El dedo en el gatillo
Al ritmo del Cha cha chá
El maestro Enrique Jorrín fue mi amigo. Y de mi familia. Cada vez que llegaba a mi casa, mi esposa lo colmaba de atenciones. Mi pequeña hija Roxana aprendió a distinguirlo como persona y como músico.
El famoso violinista y compositor sabía controlar su ego. Tenía cartas marcadas. Arrastraba una enigmática estructura contraria a mi propuesta de escribir sobre su vida. El pasado intentó sangrarlo con espinas porque había mucha ambiciónde por medio. El único pecado de Jorrín fue quedarse en Cuba, y no por razones políticas, sino familiares: Pertenecía a la estirpe de los que dan la vida por los suyos. Recordé mis breves años de abogado y asumí su causa como mía. En otras palabras: Jorrín no era comunista, cubano sí.
Lo visité en uno de mis tantos piques culturales. Enfrenté ese rostro afable y sonriente que nunca ocultó.
-Ese es el señor periodista –su madre le informó mientas me extendía su mano abierta.
Conoció de mis entrevistas a sus profesores; mis visitas al Conservatorio de La Habana donde pude consultar su expediente académico y escuché el testimonio de otros músicos de su generación. Cuando le mostré el material acumulado, fue sincero conmigo:
-Si escribes sobre el Cha cha chá te vas a meter en problemas. Un tema estrictamente musical se ha convertido en otro tipo de plataforma –me alertó.
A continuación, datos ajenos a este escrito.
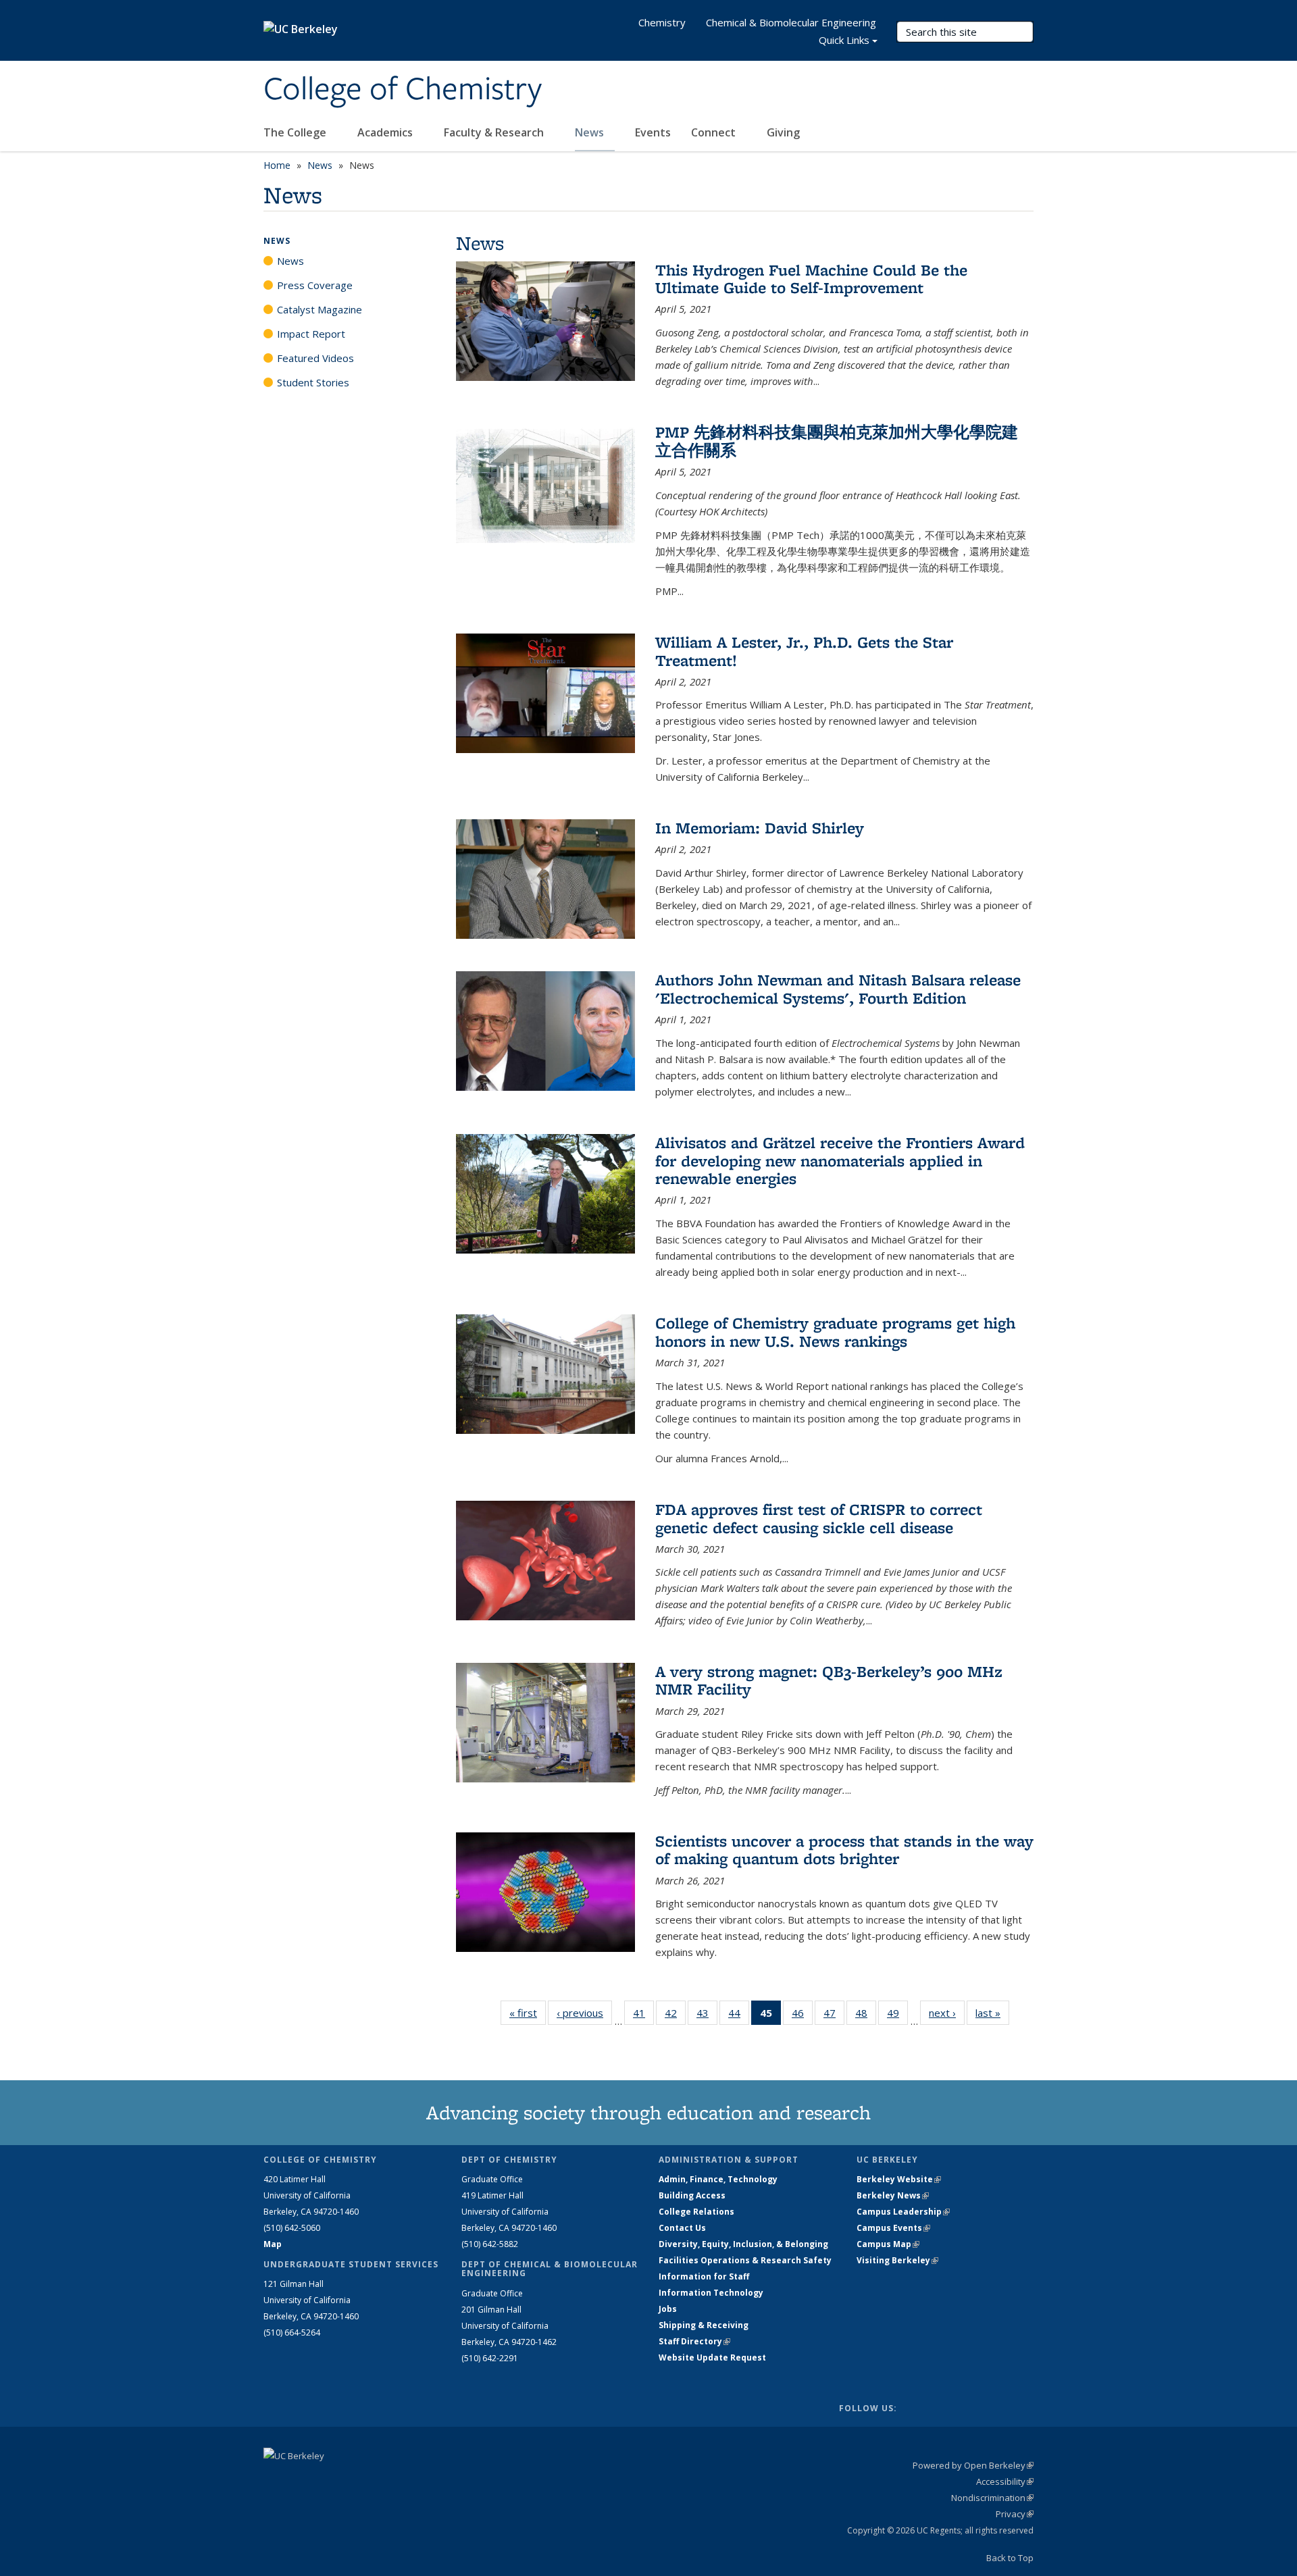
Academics (386, 132)
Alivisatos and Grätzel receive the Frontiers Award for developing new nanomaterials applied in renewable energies (840, 1160)
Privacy (1015, 2514)
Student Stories (313, 382)
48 (865, 2016)
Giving (783, 132)
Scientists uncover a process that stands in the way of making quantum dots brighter (844, 1849)
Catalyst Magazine (319, 309)
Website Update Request (712, 2357)
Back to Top (1010, 2558)
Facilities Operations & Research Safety (745, 2260)
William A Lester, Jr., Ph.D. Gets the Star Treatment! (804, 651)
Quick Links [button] (844, 40)
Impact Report (311, 333)
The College (296, 132)
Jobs (668, 2309)
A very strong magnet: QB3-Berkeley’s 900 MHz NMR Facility (828, 1680)
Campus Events (893, 2228)
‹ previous (584, 2012)
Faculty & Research (495, 132)
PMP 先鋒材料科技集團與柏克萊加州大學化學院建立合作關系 (836, 440)
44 (738, 2016)
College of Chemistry (402, 90)
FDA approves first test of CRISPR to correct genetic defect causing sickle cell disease (818, 1518)
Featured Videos (315, 358)
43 (706, 2016)
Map (272, 2244)
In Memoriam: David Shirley (759, 827)
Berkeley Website (899, 2179)
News (591, 132)
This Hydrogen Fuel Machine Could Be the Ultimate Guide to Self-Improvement (811, 278)
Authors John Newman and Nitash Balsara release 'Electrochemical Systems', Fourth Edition (838, 988)
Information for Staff (704, 2276)
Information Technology (711, 2292)
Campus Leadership (903, 2211)
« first (527, 2012)
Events (653, 132)
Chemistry (662, 22)
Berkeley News (893, 2195)
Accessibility (1005, 2481)
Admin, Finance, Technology (718, 2179)
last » (992, 2012)
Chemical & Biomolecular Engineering (791, 22)
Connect (714, 132)
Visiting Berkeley (897, 2260)
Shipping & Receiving (703, 2325)
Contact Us (682, 2228)
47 (833, 2016)
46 (802, 2016)
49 (897, 2016)
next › (947, 2012)
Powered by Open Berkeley (973, 2465)
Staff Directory (694, 2341)
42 (675, 2016)
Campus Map (888, 2244)
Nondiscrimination (992, 2498)
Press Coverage (315, 285)
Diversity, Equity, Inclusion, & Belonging (743, 2244)
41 (643, 2016)
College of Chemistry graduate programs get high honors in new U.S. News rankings (835, 1331)
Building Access (692, 2195)
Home (276, 165)
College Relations (696, 2211)
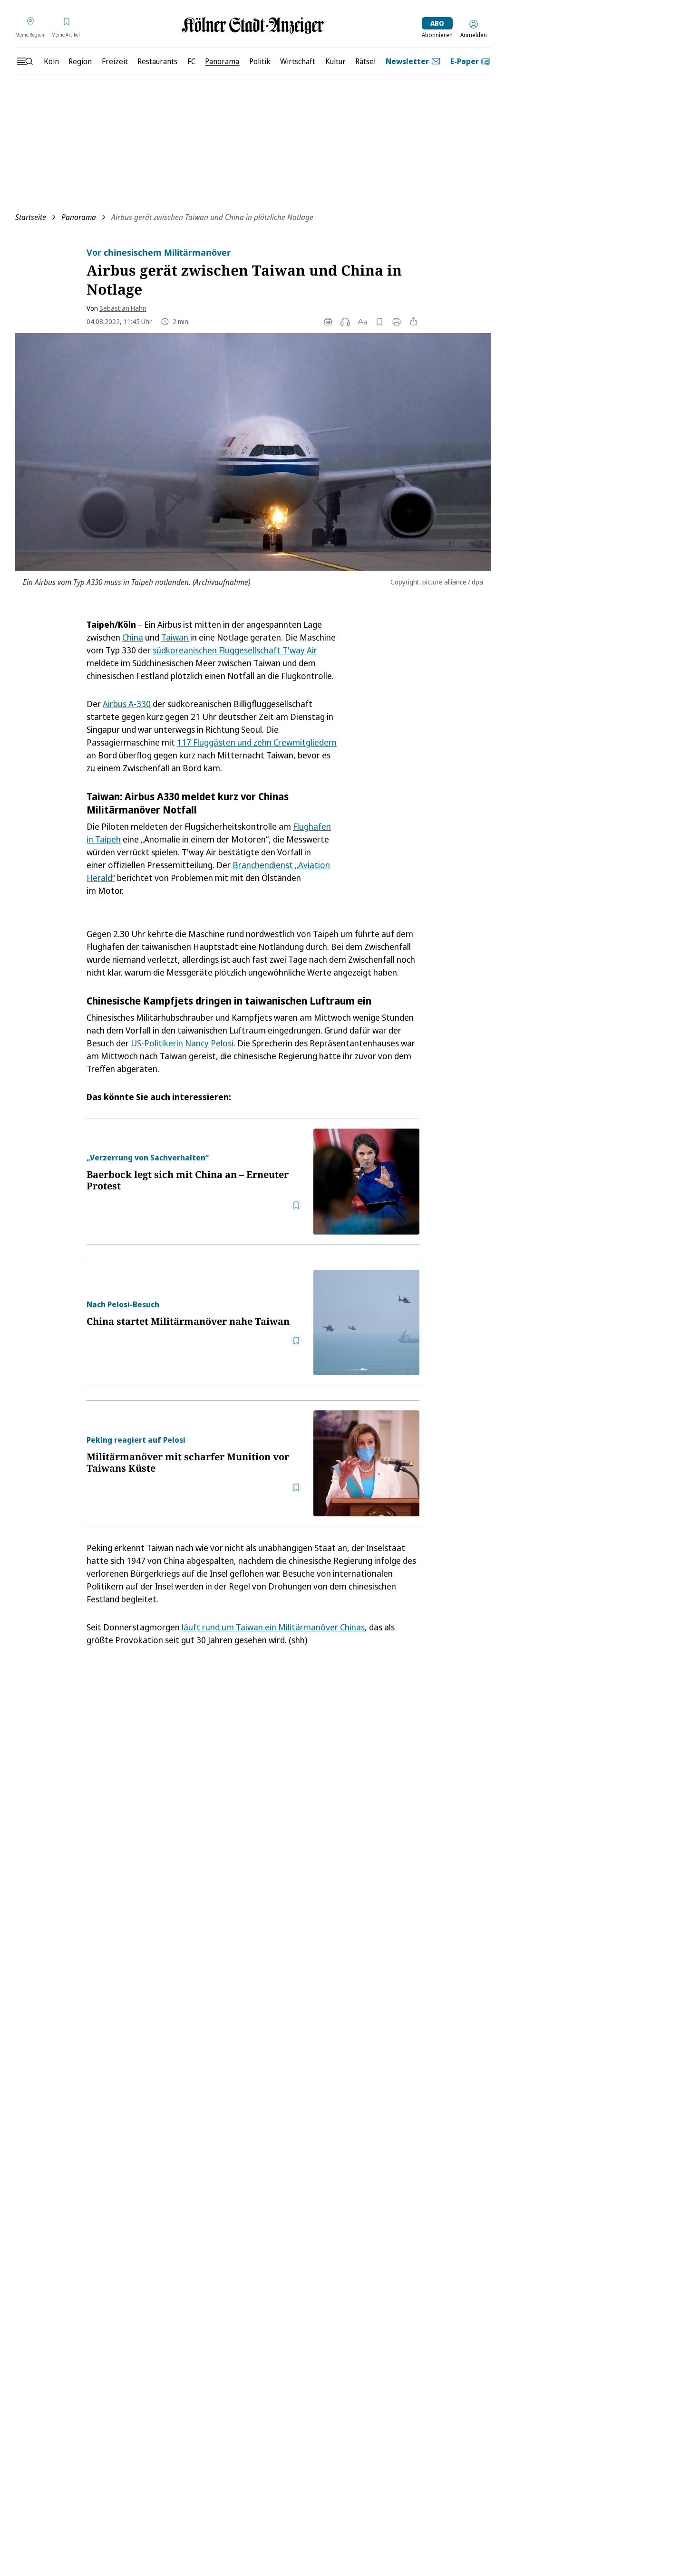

En aquel momento no le di importancia a sus palabras. De haberlo hecho, mi entusiasmo habría andado con más cautela.
Comenzamos a trabajar a mi regreso de Bulgaria, en 1985. Nuestras entrevistas se interrumpían por sus constantes contratos de trabajo en México, país donde era aclamado como un rey. Cinco años a su lado me permitieron organizar su vida. Me adentré en algunos conflictos de la música popular cubana donde las ambiciones personales, las puñaladas traperas, la compra de conciencias y las fábulas infundadas intentaron hacer mella en su honorabilidad.
El método de escritura fue a través de la grabación. Una hora por jornada. Después, transcribía su historia y comprobaba su versión. Por suerte, los periódicos cubanos reprodujeron el pleito por la paternidad del Cha cha chá. En los años cincuenta tenía olor a novedad.
Al final de las entrevistas, mi turno escritural ideó un esquema. Lle di forma a una papelería apasionante. Mi desencanto vino después, pues no encontré editorial para el proyecto. Me daban largas. No me quedó otro remedio que informarle mi punto de vista:-En Cuba será imposible imprimir el libro. -El Cha cha chá ya no importa. –le dije, tratando de ocultar mis sospechas sobre una supuesta complicidad en su contra. Pero Jorrín no era tonto. Se dio perfecta cuenta de mi ocultamiento. Por eso preguntó:
-¿O no importa su verdadero creador? –su voz se escuchaba quejumbrosa.
-Entonces lo publicaremos en México –le propuse.
– Yo no conozco a nadie allá dedicado a esos menesteres, pero mi compadre sí.
Aquellos sueños se quebraron con mi viaje definitivo a Santo Domingo. No vacilé incluir el manuscrito como parte de mi equipaje de mano, junto a una inmensa cantidad de fotos familiares y artísticas. Recuerdo la insistencia de mi padre en publicar de inmediato esa obra en Quisqueya.
-Te hará famoso, no la lances a un segundo plano –fueron sus palabras.
Solo que en esos momentos, en la República Dominicana no interesaba un libro sobre el Cha cha chá, ni mucho menos sobre el maestro Jorrín, ni acerca del éxito internacional de la música cubana. Incluso, en la editorial donde trabajaba me convencieron del no lanzamiento del volumen dentro del país: Solo produciría pérdidas mercuriales imposibles de cubrir por un recién emigrado cubano.
Ante mis condiciones personales poco favorables para llevar una vida de escritor, no tuve otro remedio que guardar aquella obra dentro de una maleta en el almacén de una empresa. No sabía entonces la fugacidad aquel escondite: sería el final de tan anhelada difusión. El maestro Jorrín falleció mientras el libro permanecía oculto, esperando por un efímero destino editorial. Y volví a comprender la similitud entre el triunfo y la derrotan cuando batallan a plena luz del sol, pero bailan juntos en la noche, sin estrellas. Y lo hacen al ritmo del Cha cha chá.